■ INSTRUCTIONS FOR THE TASK:
Since pictures are not part of the copy, please output only the lines from the one with "Task: Click the characters-to-add text field" through the end of the data below, exactly as written.

Stored data

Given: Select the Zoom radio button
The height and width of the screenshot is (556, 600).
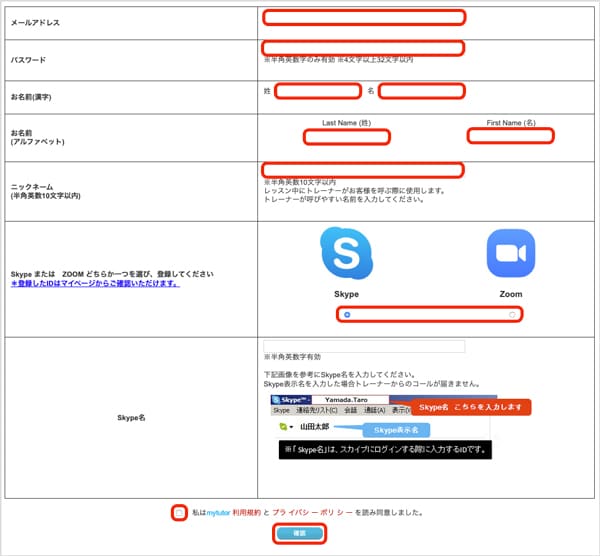Looking at the screenshot, I should [x=512, y=315].
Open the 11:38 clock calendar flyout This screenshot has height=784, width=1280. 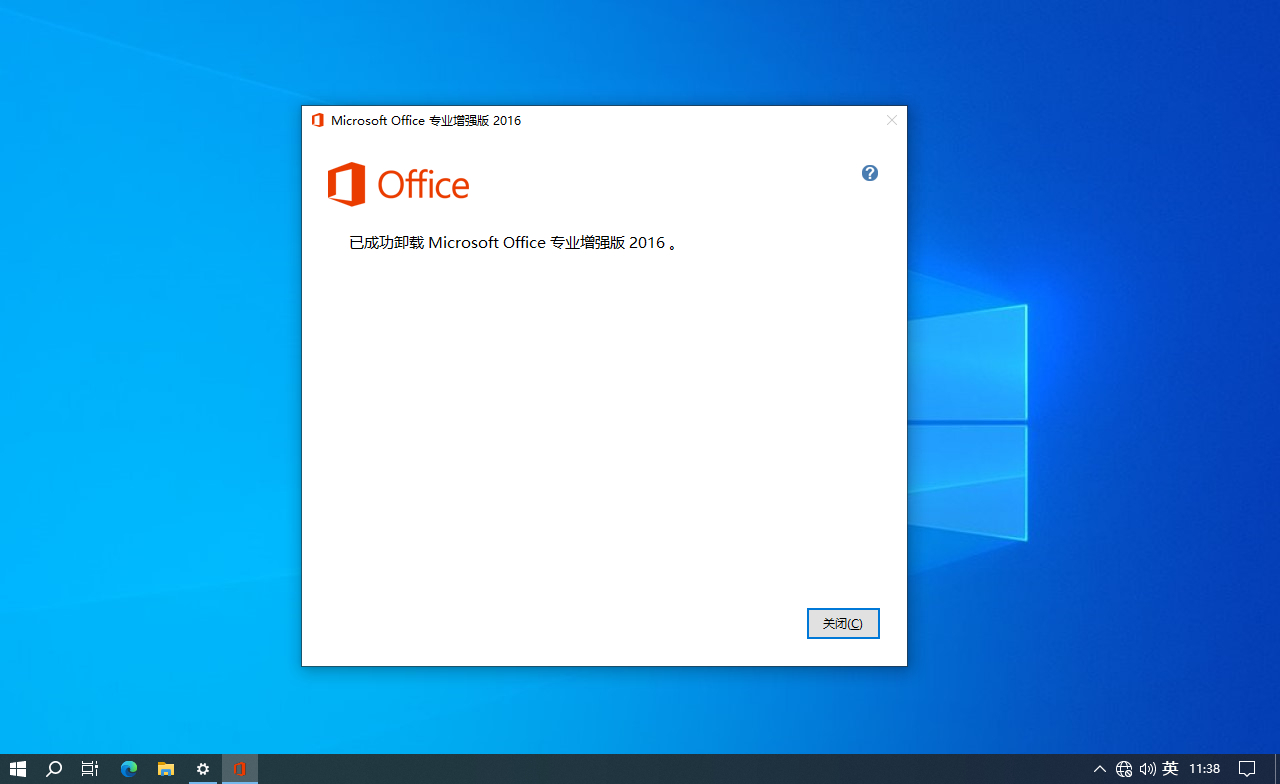pyautogui.click(x=1204, y=769)
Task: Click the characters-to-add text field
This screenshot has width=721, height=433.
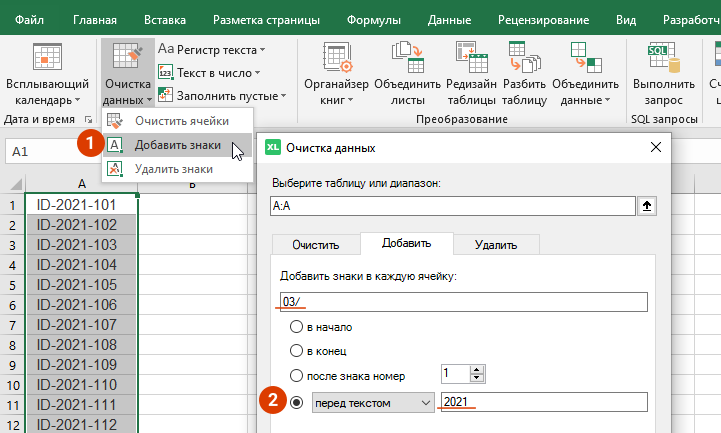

■ PROBLEM SOLUTION:
Task: Click the characters-to-add text field
This screenshot has width=721, height=433.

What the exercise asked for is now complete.